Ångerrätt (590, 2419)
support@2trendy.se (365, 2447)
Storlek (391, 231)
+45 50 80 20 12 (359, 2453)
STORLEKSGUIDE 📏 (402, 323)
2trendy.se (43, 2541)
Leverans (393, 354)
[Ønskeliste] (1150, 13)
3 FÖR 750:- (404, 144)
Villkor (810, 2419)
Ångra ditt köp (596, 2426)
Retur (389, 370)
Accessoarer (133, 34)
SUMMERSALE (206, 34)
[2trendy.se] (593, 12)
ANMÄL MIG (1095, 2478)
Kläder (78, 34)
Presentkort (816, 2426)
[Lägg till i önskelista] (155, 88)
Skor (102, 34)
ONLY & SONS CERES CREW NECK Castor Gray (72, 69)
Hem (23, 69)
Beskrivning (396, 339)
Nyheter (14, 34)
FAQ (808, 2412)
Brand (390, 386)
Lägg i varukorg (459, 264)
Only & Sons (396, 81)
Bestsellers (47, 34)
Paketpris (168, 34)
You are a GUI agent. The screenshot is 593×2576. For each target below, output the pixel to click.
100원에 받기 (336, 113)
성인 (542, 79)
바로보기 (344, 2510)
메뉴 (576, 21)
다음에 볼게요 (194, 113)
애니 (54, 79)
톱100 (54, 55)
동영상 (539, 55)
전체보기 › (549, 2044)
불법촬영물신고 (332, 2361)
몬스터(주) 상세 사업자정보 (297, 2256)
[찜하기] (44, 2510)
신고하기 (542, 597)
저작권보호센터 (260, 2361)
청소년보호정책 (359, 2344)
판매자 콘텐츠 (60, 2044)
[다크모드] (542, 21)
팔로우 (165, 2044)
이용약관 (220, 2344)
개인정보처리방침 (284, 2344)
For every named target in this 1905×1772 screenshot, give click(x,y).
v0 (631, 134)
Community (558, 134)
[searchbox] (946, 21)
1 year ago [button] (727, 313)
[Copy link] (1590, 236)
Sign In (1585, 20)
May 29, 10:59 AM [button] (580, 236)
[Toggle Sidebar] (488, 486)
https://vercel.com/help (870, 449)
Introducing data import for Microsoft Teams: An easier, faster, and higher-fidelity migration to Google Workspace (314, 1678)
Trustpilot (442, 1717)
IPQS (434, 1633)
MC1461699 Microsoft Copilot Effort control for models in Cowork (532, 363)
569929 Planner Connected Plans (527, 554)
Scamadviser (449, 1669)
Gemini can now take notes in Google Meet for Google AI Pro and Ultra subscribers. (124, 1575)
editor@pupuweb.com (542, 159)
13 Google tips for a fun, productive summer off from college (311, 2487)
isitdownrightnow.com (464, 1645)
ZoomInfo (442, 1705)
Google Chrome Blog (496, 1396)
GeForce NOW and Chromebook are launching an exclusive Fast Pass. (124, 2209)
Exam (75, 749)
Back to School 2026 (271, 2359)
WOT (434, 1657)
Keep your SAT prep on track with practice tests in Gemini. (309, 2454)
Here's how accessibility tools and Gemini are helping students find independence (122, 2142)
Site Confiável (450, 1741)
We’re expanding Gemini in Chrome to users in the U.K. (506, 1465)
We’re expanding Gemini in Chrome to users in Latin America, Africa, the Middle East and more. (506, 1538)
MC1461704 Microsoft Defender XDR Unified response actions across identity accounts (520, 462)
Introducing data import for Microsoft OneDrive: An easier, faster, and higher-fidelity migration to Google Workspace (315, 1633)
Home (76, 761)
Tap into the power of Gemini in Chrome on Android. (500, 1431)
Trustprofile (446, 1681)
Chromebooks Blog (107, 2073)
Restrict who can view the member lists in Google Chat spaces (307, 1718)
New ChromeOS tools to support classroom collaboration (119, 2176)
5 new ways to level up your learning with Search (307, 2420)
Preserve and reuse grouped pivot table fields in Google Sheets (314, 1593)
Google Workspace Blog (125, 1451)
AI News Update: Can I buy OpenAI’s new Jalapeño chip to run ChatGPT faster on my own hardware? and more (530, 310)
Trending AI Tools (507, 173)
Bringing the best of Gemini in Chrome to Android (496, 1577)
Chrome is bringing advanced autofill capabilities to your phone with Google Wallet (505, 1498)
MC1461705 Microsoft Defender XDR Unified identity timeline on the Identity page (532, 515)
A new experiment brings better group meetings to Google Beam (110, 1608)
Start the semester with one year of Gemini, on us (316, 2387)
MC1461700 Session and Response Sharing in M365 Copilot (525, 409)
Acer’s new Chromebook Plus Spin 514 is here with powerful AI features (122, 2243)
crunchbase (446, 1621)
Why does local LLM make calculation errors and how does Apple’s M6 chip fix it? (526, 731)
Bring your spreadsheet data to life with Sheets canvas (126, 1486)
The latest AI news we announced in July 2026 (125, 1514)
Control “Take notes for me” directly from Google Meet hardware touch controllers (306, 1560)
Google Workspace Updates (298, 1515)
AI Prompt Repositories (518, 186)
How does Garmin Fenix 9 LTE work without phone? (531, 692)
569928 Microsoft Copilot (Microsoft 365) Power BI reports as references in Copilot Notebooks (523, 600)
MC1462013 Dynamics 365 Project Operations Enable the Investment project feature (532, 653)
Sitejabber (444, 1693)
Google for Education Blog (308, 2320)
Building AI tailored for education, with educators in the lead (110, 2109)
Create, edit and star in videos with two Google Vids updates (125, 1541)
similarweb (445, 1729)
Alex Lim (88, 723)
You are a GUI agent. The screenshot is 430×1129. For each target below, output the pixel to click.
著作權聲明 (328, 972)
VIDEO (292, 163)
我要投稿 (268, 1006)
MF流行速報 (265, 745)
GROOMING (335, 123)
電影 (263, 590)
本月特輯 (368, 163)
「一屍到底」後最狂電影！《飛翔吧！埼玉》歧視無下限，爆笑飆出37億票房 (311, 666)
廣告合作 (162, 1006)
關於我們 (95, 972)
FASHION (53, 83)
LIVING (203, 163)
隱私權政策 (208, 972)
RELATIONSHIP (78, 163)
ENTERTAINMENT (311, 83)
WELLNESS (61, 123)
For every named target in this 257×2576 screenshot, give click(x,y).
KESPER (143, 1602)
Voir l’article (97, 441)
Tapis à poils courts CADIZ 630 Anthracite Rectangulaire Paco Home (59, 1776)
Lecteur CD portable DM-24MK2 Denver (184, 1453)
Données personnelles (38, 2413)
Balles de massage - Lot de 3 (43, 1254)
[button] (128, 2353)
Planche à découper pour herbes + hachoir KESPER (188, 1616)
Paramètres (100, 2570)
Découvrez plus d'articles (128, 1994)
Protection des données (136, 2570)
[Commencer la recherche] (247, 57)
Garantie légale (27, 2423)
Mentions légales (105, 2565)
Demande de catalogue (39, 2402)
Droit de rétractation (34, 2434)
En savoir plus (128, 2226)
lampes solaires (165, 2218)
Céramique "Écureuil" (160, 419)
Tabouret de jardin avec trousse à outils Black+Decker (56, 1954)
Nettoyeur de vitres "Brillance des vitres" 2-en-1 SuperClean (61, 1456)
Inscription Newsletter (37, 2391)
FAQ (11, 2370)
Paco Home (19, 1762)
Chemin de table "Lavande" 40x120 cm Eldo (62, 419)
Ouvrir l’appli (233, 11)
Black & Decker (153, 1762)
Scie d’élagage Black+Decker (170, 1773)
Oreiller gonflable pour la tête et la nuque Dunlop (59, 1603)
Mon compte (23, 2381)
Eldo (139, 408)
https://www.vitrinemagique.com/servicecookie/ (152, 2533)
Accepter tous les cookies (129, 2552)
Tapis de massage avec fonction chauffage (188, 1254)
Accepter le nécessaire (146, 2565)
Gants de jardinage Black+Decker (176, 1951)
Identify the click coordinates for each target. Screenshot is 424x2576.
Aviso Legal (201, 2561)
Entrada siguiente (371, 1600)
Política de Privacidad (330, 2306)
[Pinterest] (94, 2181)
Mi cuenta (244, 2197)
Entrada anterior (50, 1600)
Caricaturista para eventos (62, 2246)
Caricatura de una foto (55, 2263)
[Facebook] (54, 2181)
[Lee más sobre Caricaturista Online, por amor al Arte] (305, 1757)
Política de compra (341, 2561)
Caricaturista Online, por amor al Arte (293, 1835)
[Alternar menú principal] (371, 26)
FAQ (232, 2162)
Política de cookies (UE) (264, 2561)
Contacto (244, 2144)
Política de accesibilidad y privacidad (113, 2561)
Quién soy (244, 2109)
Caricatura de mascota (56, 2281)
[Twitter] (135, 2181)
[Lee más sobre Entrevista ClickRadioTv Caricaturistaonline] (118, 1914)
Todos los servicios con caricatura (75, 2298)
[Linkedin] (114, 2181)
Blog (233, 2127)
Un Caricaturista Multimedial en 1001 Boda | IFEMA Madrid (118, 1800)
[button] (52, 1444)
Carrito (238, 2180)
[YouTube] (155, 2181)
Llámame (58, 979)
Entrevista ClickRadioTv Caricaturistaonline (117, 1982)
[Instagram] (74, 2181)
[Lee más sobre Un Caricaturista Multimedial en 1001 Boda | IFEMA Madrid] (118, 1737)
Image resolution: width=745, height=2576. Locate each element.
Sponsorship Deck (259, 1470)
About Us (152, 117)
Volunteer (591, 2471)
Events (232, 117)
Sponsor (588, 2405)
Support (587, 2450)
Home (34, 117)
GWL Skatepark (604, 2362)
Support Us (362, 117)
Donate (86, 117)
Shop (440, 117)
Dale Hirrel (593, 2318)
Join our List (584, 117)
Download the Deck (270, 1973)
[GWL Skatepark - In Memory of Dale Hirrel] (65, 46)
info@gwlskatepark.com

○ ○ ○ ○

→ What you are asked to do: Each line above where the word "identity" occurs should be returned in full.

→ Response area:
MC1461704 Microsoft Defender XDR Unified response actions across identity accounts (520, 462)
MC1461705 Microsoft Defender XDR Unified identity timeline on the Identity page (532, 515)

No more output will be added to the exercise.